*Consignes*.
**a)** Recopiez le passage de l'article sur l'intersexuation qui commence à « Attention, cet article » et se termine à « Jaberg, Olivier Pauchard) », en substituant « rédactions » à « journalistes ».
**b)** Répondez à ces questions d'après l'article sur l'intersexuation :
(i) Quel âge a Daniela Truffer ?
(ii) Combien d'enfants naîtraient hermaphrodites ?
(iii) Depuis quel siècle la chirurgie « corrective » est-elle devenue la norme ?
**c)** Prolongez l'article sur l'intersexuation au-delà de sa dernière phrase.

*Extrait*.
* * *

Publié le 28 septembre 2009

Attention, cet article ne reflète pas nécessairement le point de vue de Genres Pluriels. Les termes choisis ("hermaphrodite", "ils ou elles ?", "anomalie", ...) nous paraissent symptomatiques du binarisme qui imprègne la plupart des articles publiés au sujet des personnes intersexuées... Mais le fait est que de plus en plus de journalistes s’intéressent aux questions trans’ et intersexes, ce qui n’est pas forcément un mal ! Peut-être faudrait-il leur envoyer un petit glossaire et/ou des conseils de lecture ?

Article de Clare O’Dea, swissinfo.ch
(Adaptation de l’anglais : Samuel Jaberg, Olivier Pauchard)

Ils sont nés avec des attributs sexuels à la fois masculins et
féminins. Ils (elles ?), ce sont les hermaphrodites, des personnes à
qui l’on fait subir dès le plus jeune âge des opérations pour
« corriger » cette anomalie. Une situation que dénonce Daniela Truffer.
« C’est un garçon ! », « C’est une fille ! » : l’exclamation post-natale qui
fait le bonheur de tous les parents. Mais que se passe-t-il lorsque la
vie ne se conforme pas aux traditionnelles cartes de voeux et que
l’accouchement se transforme en une énigme insoluble ?

Daniela Truffer est venue au monde hermaphrodite. Les médecins, eux,
ont décidé d’en faire une femme. Cette Zurichoise de 44 ans milite
contre les opérations forcées et les traitements hormonaux infligés
aux enfants nés avec des organes sexuels indéterminés.

Douloureuses et irréversibles

Pour Daniela Truffer, il faut donner le temps aux individus de grandir
et de décider d’eux-mêmes s’ils veulent devenir un homme ou une femme.
Ou alors rester à mi-chemin, un phénomène nommé intersexuation ou plus
couramment hermaphrodisme. « Les opérations forcées ne sont pas une
solution », estime-t-elle. Une affirmation qui se base sur plusieurs
études médicales démontrant que la plupart des patients souffrent de
frustration et de regrets durant toute leur vie.

« Ces opérations sont douloureuses et irréversibles. La probabilité de
réduire ou même d’anéantir le désir sexuel est très importante. Les
opérations cosmétiques non-consentantes violent le droit à l’intégrité
physique et à l’auto-détermination. Cela va à l’encontre des droits de
l’homme », plaide Daniela Truffer.

Près d’un enfant sur 2000 naîtrait hermaphrodite. Ce fait est connu
des sociétés humaines depuis l’Antiquité. Mais avec le temps, les
personnes de sexe ni totalement masculin ni totalement féminin sont
devenues une minorité invisible, particulièrement depuis que la
chirurgie « corrective » est devenue la norme au 20e siècle.

* * *

*Jeu de données*.
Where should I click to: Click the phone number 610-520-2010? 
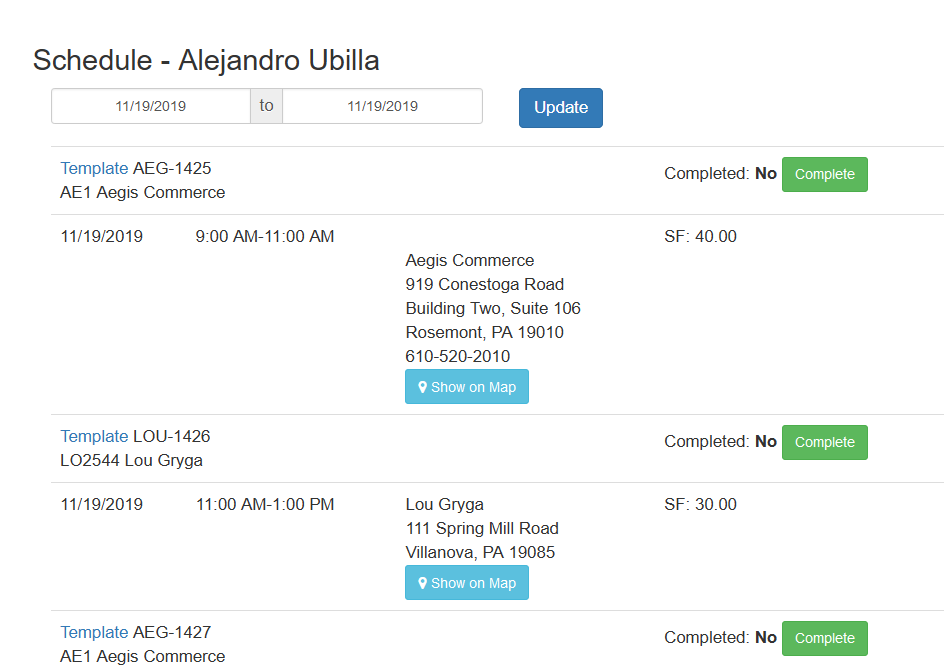coord(457,356)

* * *

*Réponses numérotées*.
**a)**
Attention, cet article ne reflète pas nécessairement le point de vue de Genres Pluriels. Les termes choisis ("hermaphrodite", "ils ou elles ?", "anomalie", ...) nous paraissent symptomatiques du binarisme qui imprègne la plupart des articles publiés au sujet des personnes intersexuées... Mais le fait est que de plus en plus de rédactions s’intéressent aux questions trans’ et intersexes, ce qui n’est pas forcément un mal ! Peut-être faudrait-il leur envoyer un petit glossaire et/ou des conseils de lecture ?

Article de Clare O’Dea, swissinfo.ch
(Adaptation de l’anglais : Samuel Jaberg, Olivier Pauchard)

**b)**
(i) 44 ans.
(ii) Près d'un enfant sur 2000.
(iii) Depuis le 20e siècle.

**c)**
Un impératif culturel

Les docteurs et les parents agissent sous l’emprise d’un impératif
culturel qui veut que lorsque des éléments des deux sexes sont
présents sur un enfant, un choix doit être opéré au plus vite. Daniel
Truffer, qui milite pour le droit des hermaphrodites depuis deux ans,
affirme que son cas est loin d’être atypique.

Née en 1965 « sans caractéristiques sexuelles clairement définies »,
elle possédait des chromosomes masculins, un micro pénis et des
testicules sous-développées qui ressemblaient davantage à des lèvres
vaginales. « Pour son bien », un genre lui a été assigné de manière
chirurgicale le plus rapidement possible. Les testicules de Daniela
lui ont été retirées alors qu’elle avait seulement deux mois. « Ils
m’ont castré ! », s’indigne-t-elle.

A l’âge de 7 ans, son micro pénis a été raccourci et transformé en
clitoris. Un vagin artificiel lui a été « attribué » à 18 ans. « La
plupart des gens que je connaîs ont moins ou plus du tout de
sensations sexuelles. C’est une atteinte cruelle aux droits de
l’homme. »

Sentiment de honte

Bien qu’elle était consciente de sa différence, ni ses parents ni les
médecins n’ont expliqué de manière adéquate à Daniela sa condition.
Elle a ainsi grandi avec un profond sentiment de honte. Sa colère est
maintenant dirigée contre l’établissement médical qui tarde à changer
sa pratique en matière de chirurgie d’attribution du genre.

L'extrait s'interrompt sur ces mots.